▸ **Document section**:

Uzbek singer and songwriter (1947–2023)

Sherali Joʻrayev (Sherali Joʻrayev / Шерали Жўраев, Шерали Джураев; c. 12 April 1947 – 4 September 2023) was an Uzbek singer, songwriter, poet, author, and actor. He was an influential figure in Uzbek cultural life for nearly five decades. Much of his most celebrated work dates from the 1980s and 1990s.

His most famous songs include "Birinchi muhabbatim", "Inson qasidasi", "Karvon", "Oshiqlar sardori", and "Oʻzbegim", which are regularly played at public events and weddings in Uzbekistan and neighboring Central Asian countries. Joʻrayev's lyrics incorporated a variety of political, social, philosophical, and literary influences. Some of his lyrics have become part of everyday Uzbek vocabulary. While Joʻrayev usually wrote both the music and lyrics to his songs, he also used lines from the poems of Ali-Shir Nava'i, Babur, Jami, Rumi, Abdulla Oripov, and Erkin Vohidov in his songs.

Joʻrayev wrote the screenplay and played the leading role in the 1989 film Sherali va Oybarchin. He also penned two books, Bola dunyoni tebratar (1988) and Bir qoʻshiq kuylayki... (2023). He was a member of the Supreme Assembly of Uzbekistan from 1990 to 1995.

Joʻrayev was awarded dozens of awards and nominations, including the title People's Artist of the Uzbek SSR in 1987. In 1991, he received the Alisher Navoiy State Prize. He was also awarded the orders of Fidokorona xizmatlari uchun (2018) and El-Yurt Hurmati (2022). In 2018, he became a People's Artist of neighboring Tajikistan, an extremely rare feat for a performer who is not a citizen of Tajikistan.

Starting from 2002, Uzbek government authorities banned Joʻrayev's appearance on Uzbek television and radio. He fell out of favor with the government for his critical remarks about the difficult economic situation in the country. Following the death of President Islam Karimov in 2017, the unofficial ban on Joʻrayev was lifted and in subsequent years he was regularly featured on state television.

== Early life and education ==
Sherali Joʻrayev was born in 1947 in Asaka, then the Uzbek SSR, USSR. His birth name was Shermat Joʻrayev but at some point in the late 1980s he officially changed his first name to Sherali. The exact date of his birth is unknown. The singer symbolically chose April 12 as his birthday because on that day he entered the Kaaba, a rare honor granted to only a few in the Soviet period. This took place in the 1990s during a visit to Mecca as part of a delegation from Uzbekistan alongside the First President, Islam Karimov. Joʻrayev graduated from the Uzbekistan State Institute of Arts and Culture in 1976.

From 1972 until 1979, Joʻrayev worked at the Shodlik Song and Dance Ensemble. From 1979 to 1986, he worked at the Andijan Province Philharmonic. From 1986 to 1996, he worked at the Uzbek State Philharmonic.

▸ **Collected data entries**:
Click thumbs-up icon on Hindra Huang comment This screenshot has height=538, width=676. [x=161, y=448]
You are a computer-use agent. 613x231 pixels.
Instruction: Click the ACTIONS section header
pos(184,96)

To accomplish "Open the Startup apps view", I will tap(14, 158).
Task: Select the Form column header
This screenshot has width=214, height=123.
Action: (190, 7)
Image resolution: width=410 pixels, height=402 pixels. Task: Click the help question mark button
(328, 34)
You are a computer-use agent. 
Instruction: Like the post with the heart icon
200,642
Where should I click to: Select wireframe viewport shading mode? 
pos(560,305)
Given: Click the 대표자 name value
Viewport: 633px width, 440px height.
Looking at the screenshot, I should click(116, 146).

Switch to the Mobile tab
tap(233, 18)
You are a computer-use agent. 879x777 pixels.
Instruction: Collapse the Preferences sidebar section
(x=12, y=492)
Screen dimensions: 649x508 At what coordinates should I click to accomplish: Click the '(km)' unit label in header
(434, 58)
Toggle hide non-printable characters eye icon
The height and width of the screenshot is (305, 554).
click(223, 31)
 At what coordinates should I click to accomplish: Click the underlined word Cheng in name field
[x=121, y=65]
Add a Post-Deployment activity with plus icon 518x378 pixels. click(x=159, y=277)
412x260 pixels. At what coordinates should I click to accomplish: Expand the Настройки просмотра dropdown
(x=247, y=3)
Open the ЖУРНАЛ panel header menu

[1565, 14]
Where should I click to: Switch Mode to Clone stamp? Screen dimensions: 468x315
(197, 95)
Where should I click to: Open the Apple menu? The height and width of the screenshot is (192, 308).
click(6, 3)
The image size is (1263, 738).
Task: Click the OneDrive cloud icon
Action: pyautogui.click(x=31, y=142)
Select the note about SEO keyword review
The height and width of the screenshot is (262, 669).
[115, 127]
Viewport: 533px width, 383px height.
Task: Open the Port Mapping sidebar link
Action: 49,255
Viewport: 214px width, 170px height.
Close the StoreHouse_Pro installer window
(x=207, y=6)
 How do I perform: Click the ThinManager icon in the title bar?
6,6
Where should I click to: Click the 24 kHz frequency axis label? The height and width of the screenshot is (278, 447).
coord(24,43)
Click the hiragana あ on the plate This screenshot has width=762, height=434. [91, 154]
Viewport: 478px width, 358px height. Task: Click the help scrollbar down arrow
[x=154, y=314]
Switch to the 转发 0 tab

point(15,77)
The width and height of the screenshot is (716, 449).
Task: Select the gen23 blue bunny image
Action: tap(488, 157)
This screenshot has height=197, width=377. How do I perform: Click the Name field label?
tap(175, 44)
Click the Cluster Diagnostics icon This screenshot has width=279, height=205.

▸ **Exercise requirements**:
**1.** Please retype the passage on Sherali Joʻrayev from "Joʻrayev was awarded" up to and including "on state television.".
**2.** In the passage on Sherali Joʻrayev, which institution did he graduate from in 1976?

▸ **Solutions per task**:
**1.**
Joʻrayev was awarded dozens of awards and nominations, including the title People's Artist of the Uzbek SSR in 1987. In 1991, he received the Alisher Navoiy State Prize. He was also awarded the orders of Fidokorona xizmatlari uchun (2018) and El-Yurt Hurmati (2022). In 2018, he became a People's Artist of neighboring Tajikistan, an extremely rare feat for a performer who is not a citizen of Tajikistan.

Starting from 2002, Uzbek government authorities banned Joʻrayev's appearance on Uzbek television and radio. He fell out of favor with the government for his critical remarks about the difficult economic situation in the country. Following the death of President Islam Karimov in 2017, the unofficial ban on Joʻrayev was lifted and in subsequent years he was regularly featured on state television.

**2.** The Uzbekistan State Institute of Arts and Culture.